本研究は、進行性腎細胞癌 (RCC) 患者823例を対象としたIMmotion151第III相試験の包括的な分子解析であり、大規模な無作為化臨床試験においてRCCの分子サブタイピングとそれに対応した治療効果予測の枠組みを初めて確立した。

先行研究との違い: これまでの小規模なRCCデータセットにおける遺伝子発現に基づくサブグループ化の報告 Liberzon et al. CellSyst 2015 と異なり、本研究でははるかに大規模なコホートを用いることで、より高い解像度で7つの堅牢な分子サブタイプを同定し、それぞれのサブタイプが異なる代謝プロファイルを持つことを明らかにした。また、既存のIMDCリスク分類では捉えきれない、分子レベルでの治療反応性の差異を詳細に解明した点で、これまでの報告と対照的である。
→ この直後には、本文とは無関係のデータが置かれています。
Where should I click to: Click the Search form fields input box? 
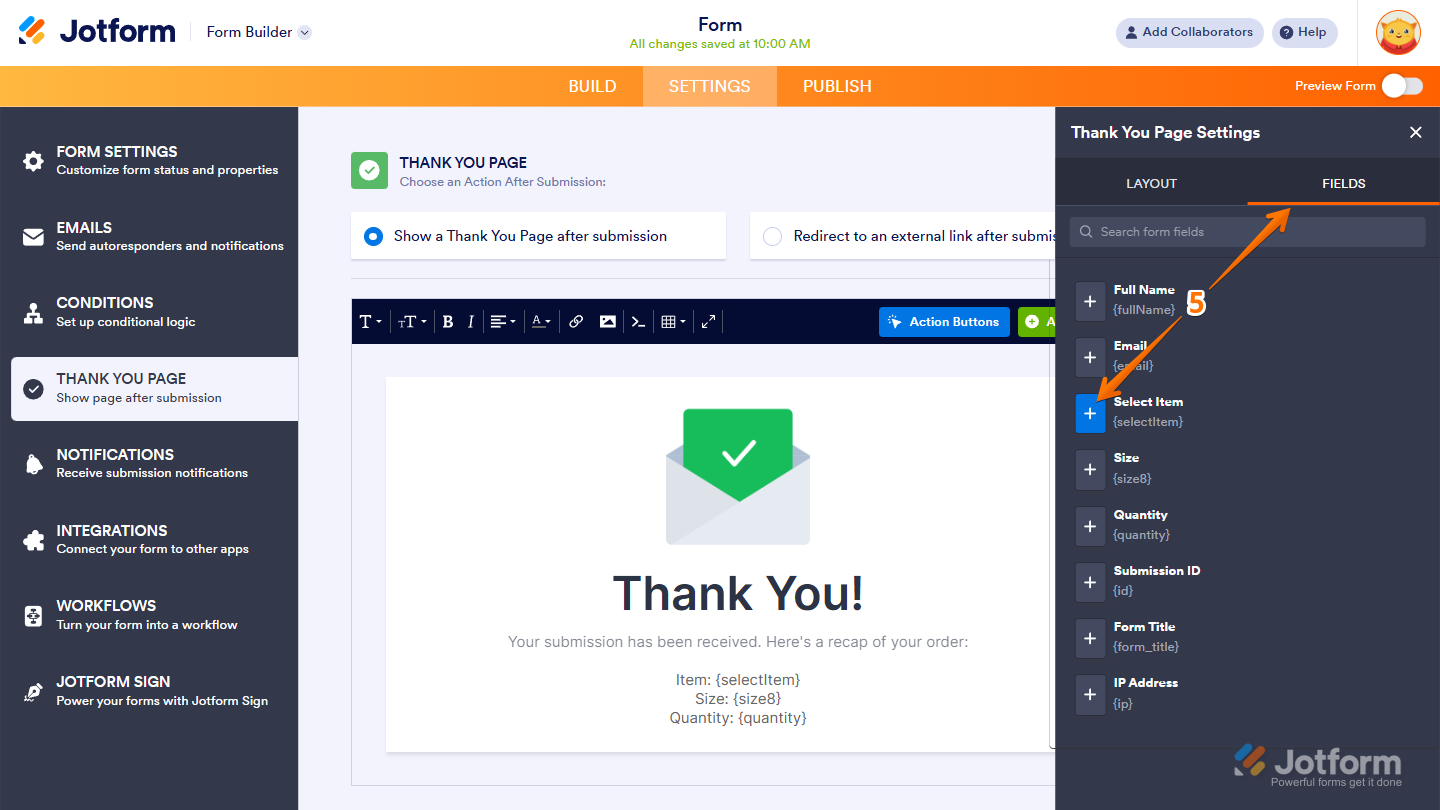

新規性: 本研究で初めて、血管新生シグネチャーが低いが免疫活性化および細胞周期関連遺伝子発現が高いT-effector/Proliferativeサブタイプ (クラスター4) およびProliferativeサブタイプ (クラスター5) において、アテゾリズマブ+ベバシズマブ併用療法がスニチニブ単独療法と比較して有意なPFS延長とORR改善をもたらすことを示した。これは、免疫活性化が存在しない場合にはPD-L1阻害薬の上乗せ効果が限定的であるという「免疫応答性の前提」を支持する新規の知見である。さらに、PBRM1変異がスニチニブ奏効の予測因子として、またCDKN2A/B欠失がアテゾリズマブ+ベバシズマブ奏効の予測因子として機能することをゲノムレベルで明らかにした点も新規性が高い。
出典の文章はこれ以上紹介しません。